***** Extract to read *****

Eventually, we sped off back towards home base. Laura and I had faces like bulldogs licking piss off a nettle. We were not pleased. Suddenly, our guide swung the boat round to the left and sped across the width of the river towards another boat. I couldn’t see why. Guide yelled ‘Orang Utan!’. ‘Where?’ Came my reply. ‘Right in front of you’.
Dude was not wrong. It was ten feet away from us. No wonder these beasts are so difficult to find in the wild. It looked like an old brown sheepskin hanging off a branch. It was a young solitary male. And, jeez, was it strong. It hung from one arm while contorting itself around to pick leaves from trees. It looked really healthy with shiny dark chestnut brown fur. Not the matted orange mess I was expecting.
It seemed very unconcerned by our presence. Guide reckoned it must be very hungry since they usually shoot off quick when boats approach.
Fantastic! Now, we can cross off one more of our Asia must-sees.
We’re not sure how lucky we were to see an orangutan. We had gotten the impression from reading trip reports and talking to other travelers that it was pretty common to see them on the Kinabatangan. But our guide said he typically saw them only once a month.

*****

■ **Problem details**: Copy the orangutan story starting with "Eventually, we sped" and going on through "I was expecting.", substituting "rug" for "sheepskin".

***** Data to examine *****

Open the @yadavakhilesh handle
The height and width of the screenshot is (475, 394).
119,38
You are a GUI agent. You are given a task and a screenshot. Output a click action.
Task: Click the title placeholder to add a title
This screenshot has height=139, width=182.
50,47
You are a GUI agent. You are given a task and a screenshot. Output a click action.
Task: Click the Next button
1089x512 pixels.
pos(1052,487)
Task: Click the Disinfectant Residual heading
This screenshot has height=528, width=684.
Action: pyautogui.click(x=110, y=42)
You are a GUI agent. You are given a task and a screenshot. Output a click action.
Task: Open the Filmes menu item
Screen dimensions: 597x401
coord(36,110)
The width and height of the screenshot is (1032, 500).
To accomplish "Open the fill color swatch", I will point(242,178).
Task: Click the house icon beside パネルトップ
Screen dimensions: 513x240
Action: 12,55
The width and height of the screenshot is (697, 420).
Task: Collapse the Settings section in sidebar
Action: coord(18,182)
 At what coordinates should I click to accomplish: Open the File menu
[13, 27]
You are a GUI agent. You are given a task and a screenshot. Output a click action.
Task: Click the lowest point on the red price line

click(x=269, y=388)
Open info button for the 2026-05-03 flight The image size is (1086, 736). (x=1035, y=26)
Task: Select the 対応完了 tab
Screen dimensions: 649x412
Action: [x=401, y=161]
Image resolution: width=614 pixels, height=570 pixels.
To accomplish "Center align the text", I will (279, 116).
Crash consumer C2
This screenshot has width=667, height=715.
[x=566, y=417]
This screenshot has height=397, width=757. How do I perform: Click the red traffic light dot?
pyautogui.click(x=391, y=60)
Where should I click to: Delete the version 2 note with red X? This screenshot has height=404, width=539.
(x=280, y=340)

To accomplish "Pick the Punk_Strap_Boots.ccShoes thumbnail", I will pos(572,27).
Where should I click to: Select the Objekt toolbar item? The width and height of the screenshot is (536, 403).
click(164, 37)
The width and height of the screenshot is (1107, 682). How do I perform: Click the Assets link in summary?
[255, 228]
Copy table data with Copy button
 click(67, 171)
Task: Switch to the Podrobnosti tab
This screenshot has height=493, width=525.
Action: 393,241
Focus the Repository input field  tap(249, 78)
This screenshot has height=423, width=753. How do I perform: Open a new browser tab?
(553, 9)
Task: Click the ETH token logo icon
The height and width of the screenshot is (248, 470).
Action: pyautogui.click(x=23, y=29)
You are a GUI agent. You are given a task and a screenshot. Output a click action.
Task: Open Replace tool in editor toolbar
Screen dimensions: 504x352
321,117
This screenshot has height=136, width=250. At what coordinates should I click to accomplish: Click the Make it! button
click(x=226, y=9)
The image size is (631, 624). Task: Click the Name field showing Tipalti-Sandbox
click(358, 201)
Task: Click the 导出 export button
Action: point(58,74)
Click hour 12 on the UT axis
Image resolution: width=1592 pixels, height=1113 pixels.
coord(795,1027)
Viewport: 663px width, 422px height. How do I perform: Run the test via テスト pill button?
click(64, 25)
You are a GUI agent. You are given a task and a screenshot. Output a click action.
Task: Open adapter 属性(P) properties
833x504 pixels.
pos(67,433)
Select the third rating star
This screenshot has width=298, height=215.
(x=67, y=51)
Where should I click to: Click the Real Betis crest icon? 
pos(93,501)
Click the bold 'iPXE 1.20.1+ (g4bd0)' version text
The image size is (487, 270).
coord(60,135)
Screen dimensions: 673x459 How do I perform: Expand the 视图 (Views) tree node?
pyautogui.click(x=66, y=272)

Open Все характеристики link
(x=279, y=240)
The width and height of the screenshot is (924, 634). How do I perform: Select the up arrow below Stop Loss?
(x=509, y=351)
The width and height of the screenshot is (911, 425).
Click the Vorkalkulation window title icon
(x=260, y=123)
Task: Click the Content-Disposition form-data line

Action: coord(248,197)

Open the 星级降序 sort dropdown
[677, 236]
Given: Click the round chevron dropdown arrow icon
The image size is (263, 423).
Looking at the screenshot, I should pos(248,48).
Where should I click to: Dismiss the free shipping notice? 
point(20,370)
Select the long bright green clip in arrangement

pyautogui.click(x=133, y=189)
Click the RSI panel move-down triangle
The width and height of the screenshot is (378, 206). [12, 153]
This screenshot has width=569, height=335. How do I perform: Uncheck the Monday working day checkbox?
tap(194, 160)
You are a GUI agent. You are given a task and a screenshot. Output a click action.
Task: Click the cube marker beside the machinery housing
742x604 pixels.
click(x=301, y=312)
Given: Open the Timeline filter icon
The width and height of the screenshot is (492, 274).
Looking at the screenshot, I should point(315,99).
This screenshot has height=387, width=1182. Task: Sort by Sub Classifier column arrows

*****

■ **Exercise output**:
Eventually, we sped off back towards home base. Laura and I had faces like bulldogs licking piss off a nettle. We were not pleased. Suddenly, our guide swung the boat round to the left and sped across the width of the river towards another boat. I couldn’t see why. Guide yelled ‘Orang Utan!’. ‘Where?’ Came my reply. ‘Right in front of you’.
Dude was not wrong. It was ten feet away from us. No wonder these beasts are so difficult to find in the wild. It looked like an old brown rug hanging off a branch. It was a young solitary male. And, jeez, was it strong. It hung from one arm while contorting itself around to pick leaves from trees. It looked really healthy with shiny dark chestnut brown fur. Not the matted orange mess I was expecting.